## WHAT YOU ARE ASKED TO DO
Once the line holding "Viewport: 623px width, 398px" is found, output it and all remaining lines of the data exactly, with every picture left out.

+ + + + + + +

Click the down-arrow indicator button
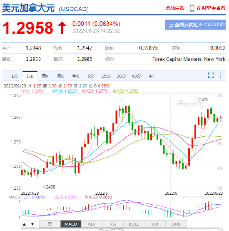Image resolution: width=229 pixels, height=231 pixels. coord(32,224)
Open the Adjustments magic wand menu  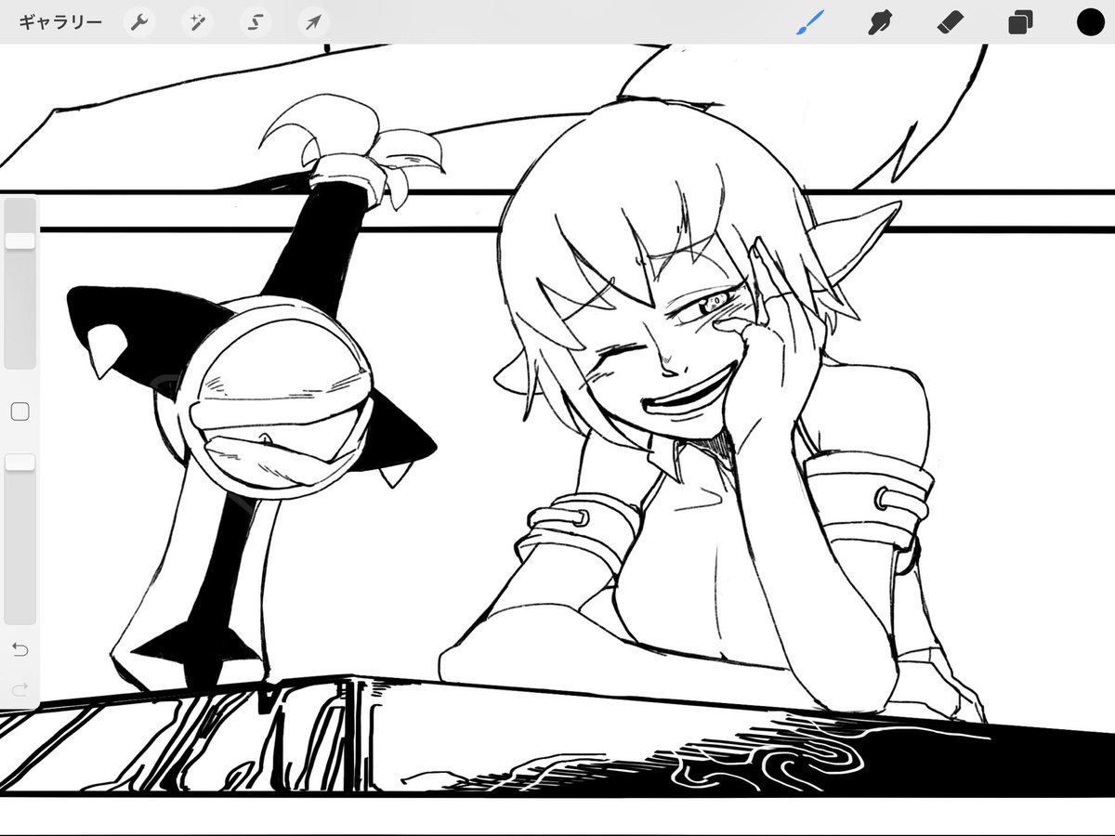197,22
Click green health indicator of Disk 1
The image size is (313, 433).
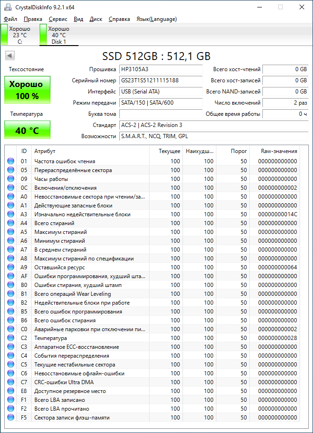click(x=43, y=34)
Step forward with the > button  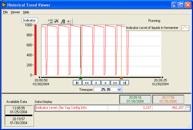click(x=105, y=83)
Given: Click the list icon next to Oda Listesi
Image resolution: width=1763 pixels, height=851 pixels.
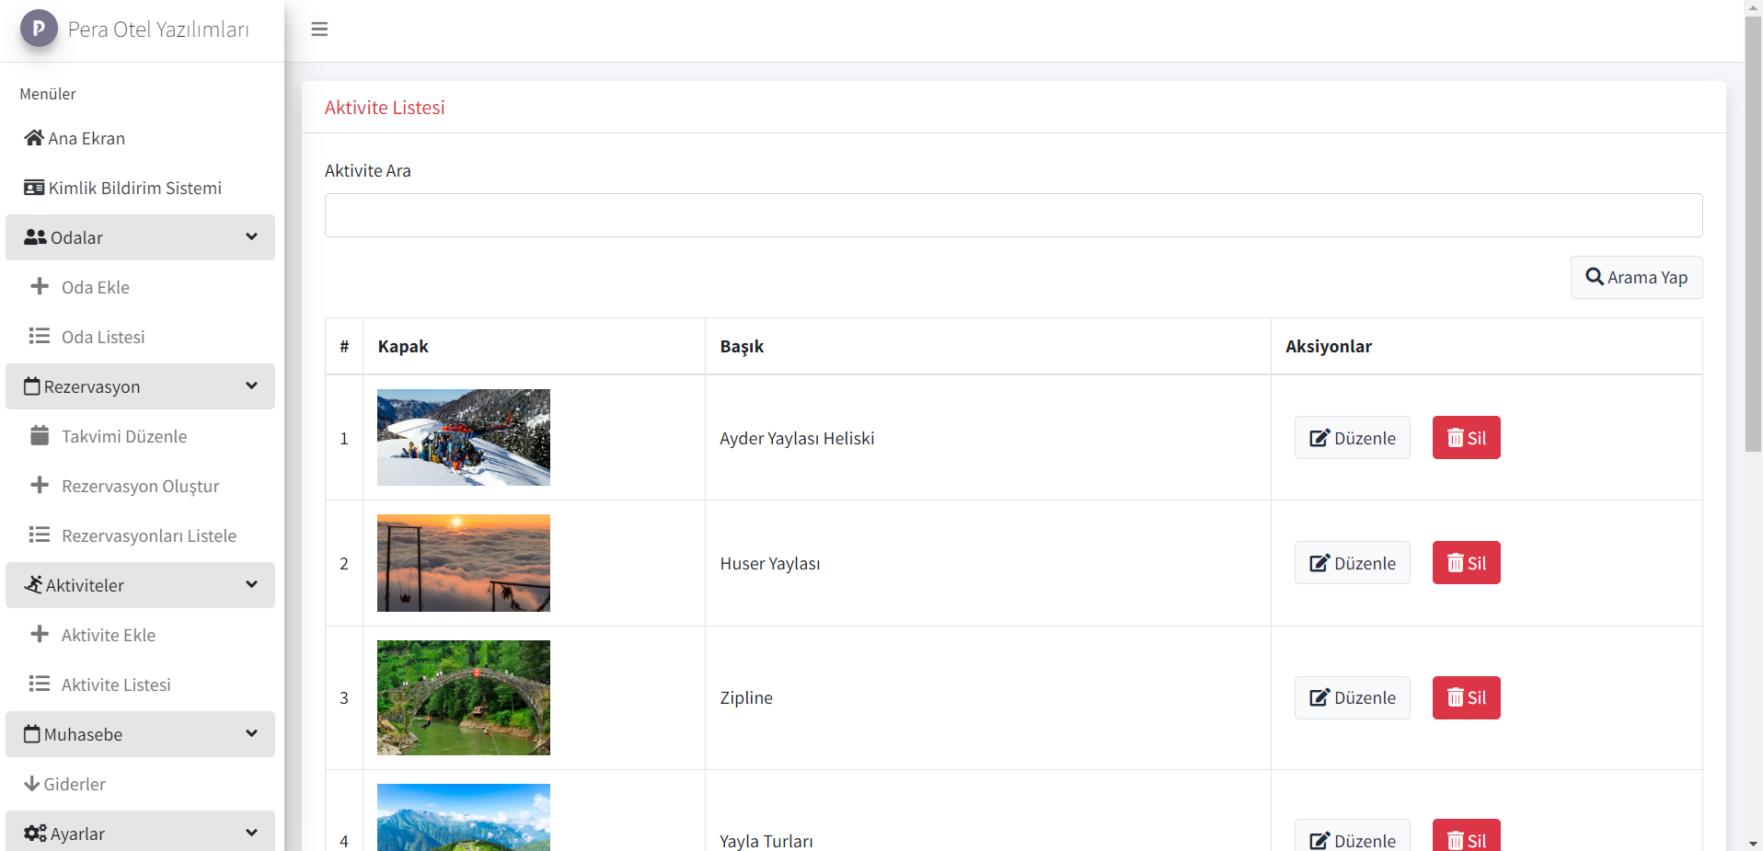Looking at the screenshot, I should 40,336.
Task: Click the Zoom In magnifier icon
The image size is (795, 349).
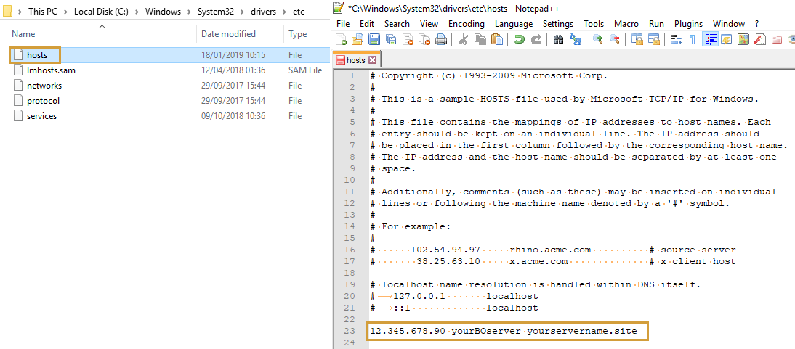Action: tap(598, 40)
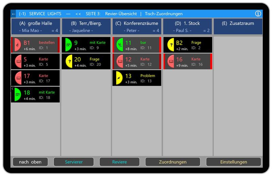Select the yellow question icon for table B2

click(170, 45)
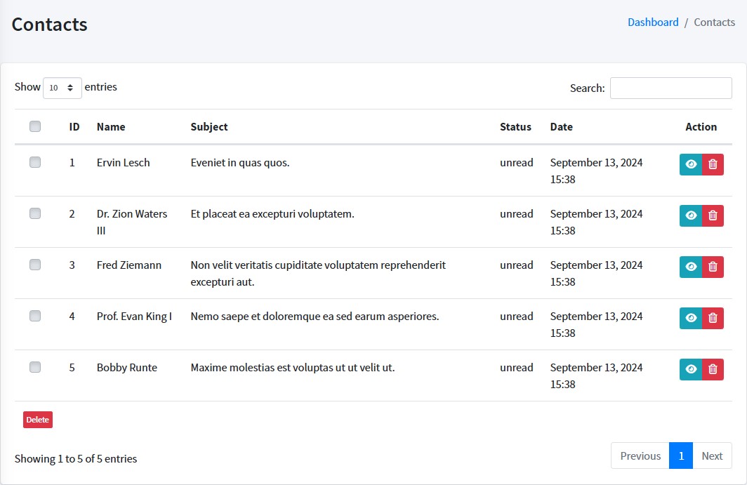Screen dimensions: 747x485
Task: View Prof. Evan King I's message
Action: coord(691,318)
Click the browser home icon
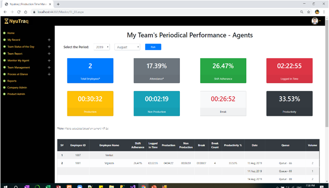Screen dimensions: 329x188 [26, 12]
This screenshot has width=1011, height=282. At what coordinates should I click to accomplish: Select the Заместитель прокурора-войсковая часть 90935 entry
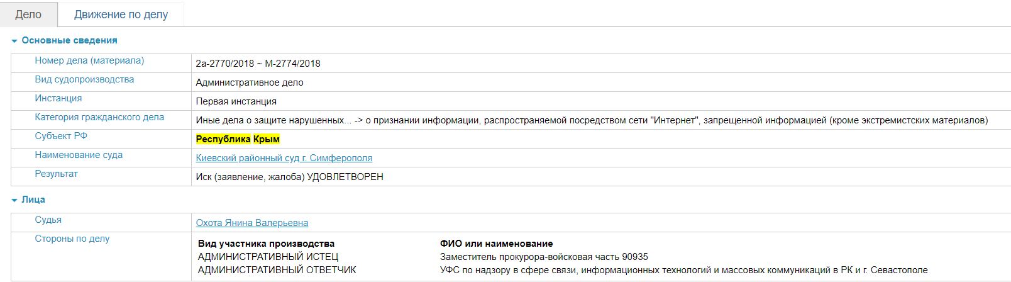tap(544, 257)
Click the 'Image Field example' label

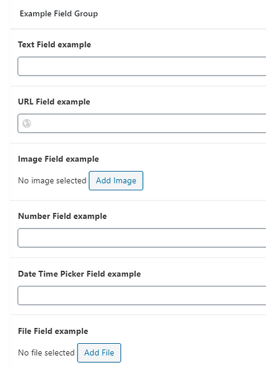(58, 159)
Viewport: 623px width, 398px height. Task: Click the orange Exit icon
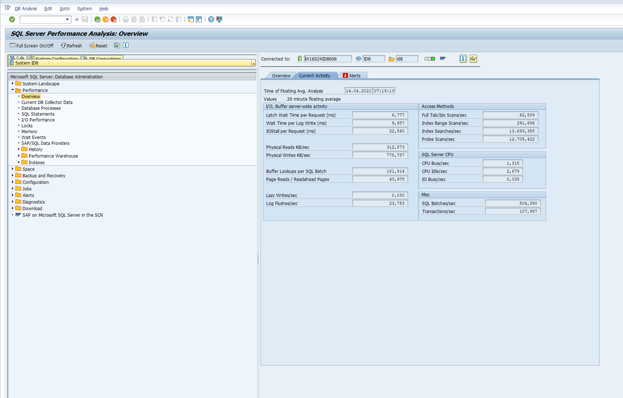[x=105, y=19]
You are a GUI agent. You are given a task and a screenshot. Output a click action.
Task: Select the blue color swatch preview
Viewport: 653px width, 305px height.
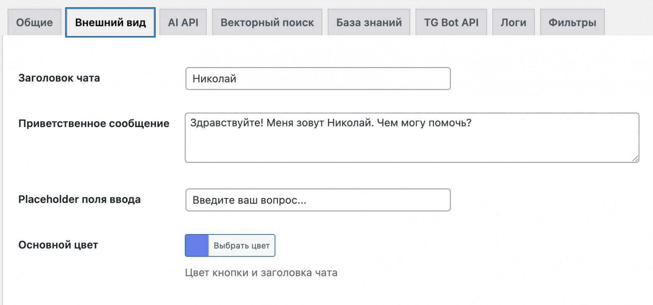tap(196, 245)
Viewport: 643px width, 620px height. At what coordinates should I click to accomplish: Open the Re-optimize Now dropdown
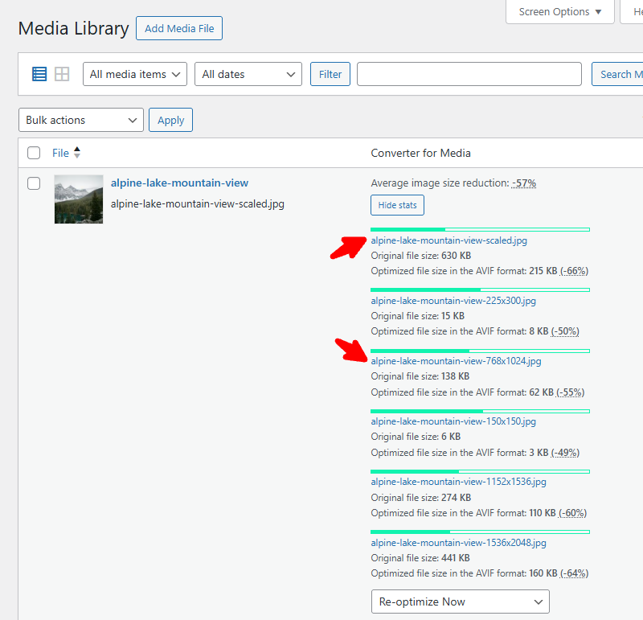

+ + + + + + +

## WORKED SOLUTION
Viewport: 623px width, 398px height. Task: Click the orange Exit icon
[x=105, y=19]
You are a GUI agent. You are given a task and a screenshot. Output a click action.
Task: Select the blue color swatch preview
Viewport: 653px width, 305px height.
tap(196, 245)
Viewport: 643px width, 620px height. At what coordinates should I click to accomplish: Open the Re-optimize Now dropdown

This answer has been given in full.